A la gare de Hambourg, les grands journaux allemands titrent « Copenhague: le chaos », « Le désastre de Copenhague ». Il n’y a pas eu d’accord, juste une petite déclaration de trois pages sans objectifs précis, sans rien de contraignant. C’est bien ce que je voulais, non? Oui. Pas d’accord est définitivement mieux qu’un mauvais accord qui aurait contribué à élargir le marché du carbone, à financer des méga-projets énergétiques dévastateurs (grands barrages, plantations d’agrocarburants, champs d’éoliennes dans les pays du Sud au profit des industries exportatrices) et à accélérer la privatisation massive des ressources naturelles au détriment des communautés locales, paysannes et indigènes. Mais ce que cette débâcle signifie va encore plus loin. Elle signifie que nos gouvernements sont incapables de se mettre d’accord pour trouver des solutions à la crise climatique. Elle donne à voir leur irresponsabilité face à une menace qui
touche chacune et chacun de nous, directement, dans un futur chaque jour plus proche.

« We are peaceful, what are you? »

Dans les rues à Copenhague, nous avons été des dizaines de milliers à demander la justice climatique. A chanter, à crier, à scander « System change not climate change » (« Changeons le système pas le climat »). Du samedi 12 au vendredi 18 décembre, chaque jour les mobilisations donnaient à voir une foule déterminée mais pacifique, prête à se mettre en péril pour se faire entendre, mais décidée à ne pas répondre à la violence policière. Pendant toute cette semaine, pas une fois je n’ai vu une vitrine cassée, pas une fois un geste agressif de la part d’un manifestant. En face, la police danoise avait sorti le grand jeu: gaz au poivre, arrestations préventives massives, matraques, gaz lacrymo, centres de détention spéciaux. En quelques jours, près de 2000 personnes ont été arrêtées, la plupart sans motif. Des centaines de personnes ont été laissées dehors dans le froid, menotées les mains en arrières pendant des heures avant
d’être emmenées au poste. Le 16 décembre, pendant l’action Reclaim Power, alors que les policiers matraquaient, la foule scandait « We are peaceful, what are you? » (« Nous sommes pacifiques, et vous? »).

L’émergence d’une nouvelle alliance mondiale des peuples?
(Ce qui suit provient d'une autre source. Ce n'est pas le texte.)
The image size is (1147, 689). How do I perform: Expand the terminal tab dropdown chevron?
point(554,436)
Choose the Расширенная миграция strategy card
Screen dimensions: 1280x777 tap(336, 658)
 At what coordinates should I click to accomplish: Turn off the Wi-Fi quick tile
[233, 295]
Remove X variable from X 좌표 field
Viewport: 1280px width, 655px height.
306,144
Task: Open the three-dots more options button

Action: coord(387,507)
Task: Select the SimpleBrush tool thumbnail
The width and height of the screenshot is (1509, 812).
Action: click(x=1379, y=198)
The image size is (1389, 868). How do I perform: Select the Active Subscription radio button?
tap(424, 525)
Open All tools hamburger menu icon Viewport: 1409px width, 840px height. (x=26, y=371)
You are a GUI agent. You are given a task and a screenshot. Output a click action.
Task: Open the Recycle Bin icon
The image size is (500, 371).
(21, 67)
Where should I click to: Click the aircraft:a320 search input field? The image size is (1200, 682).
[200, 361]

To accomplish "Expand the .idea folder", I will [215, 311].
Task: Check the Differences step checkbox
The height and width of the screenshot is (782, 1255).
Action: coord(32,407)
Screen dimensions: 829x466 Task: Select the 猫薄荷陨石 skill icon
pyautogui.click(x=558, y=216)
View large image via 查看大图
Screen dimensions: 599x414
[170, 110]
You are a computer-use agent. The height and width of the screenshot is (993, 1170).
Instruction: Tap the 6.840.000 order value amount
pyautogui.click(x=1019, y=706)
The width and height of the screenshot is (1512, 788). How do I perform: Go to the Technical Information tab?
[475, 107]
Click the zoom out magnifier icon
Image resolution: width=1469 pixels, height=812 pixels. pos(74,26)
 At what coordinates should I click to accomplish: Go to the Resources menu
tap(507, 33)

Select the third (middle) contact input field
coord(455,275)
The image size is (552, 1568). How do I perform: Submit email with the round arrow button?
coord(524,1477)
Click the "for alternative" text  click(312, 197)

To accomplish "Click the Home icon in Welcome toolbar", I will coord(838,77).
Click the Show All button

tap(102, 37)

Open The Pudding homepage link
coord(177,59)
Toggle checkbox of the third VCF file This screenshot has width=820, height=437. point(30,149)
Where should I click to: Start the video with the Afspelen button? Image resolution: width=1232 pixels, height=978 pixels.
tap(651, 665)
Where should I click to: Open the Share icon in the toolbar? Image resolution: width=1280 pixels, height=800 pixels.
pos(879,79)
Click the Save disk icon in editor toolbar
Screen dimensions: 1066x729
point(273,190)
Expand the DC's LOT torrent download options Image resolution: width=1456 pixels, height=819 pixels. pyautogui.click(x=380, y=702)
De quoi avaient-ils peur? Nous étions quelques milliers, pas même la foule énorme que nous espérions voir déferler sur la capitale danoise. Mais pour la première fois dans les négociations climatiques, un mouvement social se levait pour dire « Nous comprenons ce que vous êtes en train de manigancer et nous ne sommes pas d’accord ». Le 16 décembre, une foule bigarrée se serrait les coudes pour défendre la tenue de l’assemblée des peuples à quelques mètres du Bella Center, là où les chefs d’Etat étaient réunis. A côté d’une femme autochtone de Oaxaca (Mexique), un jeune anars suédois, à son bras une militante d’une organisation environnementale des Etats-Unis, à côté encore, un paysan indonésien de la Via Campesina. Ils demandaient que les énergies fossiles restent dans les sols, ils demandaient la souveraineté énergétique et alimentaire, la relocalisation de la production, ils demandaient que les Etats du Nord payent leur dette
écologique aux pays du Sud. Alors que les gouvernements donnaient à voir leur incapacité à agir ensemble, chaque soir à Ragnhildgade, un des lieux de convergence de Climate Justice Action, des centaines de personnes se réunissaient en assemblée pour définir ensemble, par la voie du consensus, les activités et les messages du mouvement. Tous partageaient le même but, faire entendre la voix des peuples pour stopper la crise climatique, et tous ont décidé d’une stratégie commune pour atteindre cet objectif: la désobéissance civile non-violente mais déterminée.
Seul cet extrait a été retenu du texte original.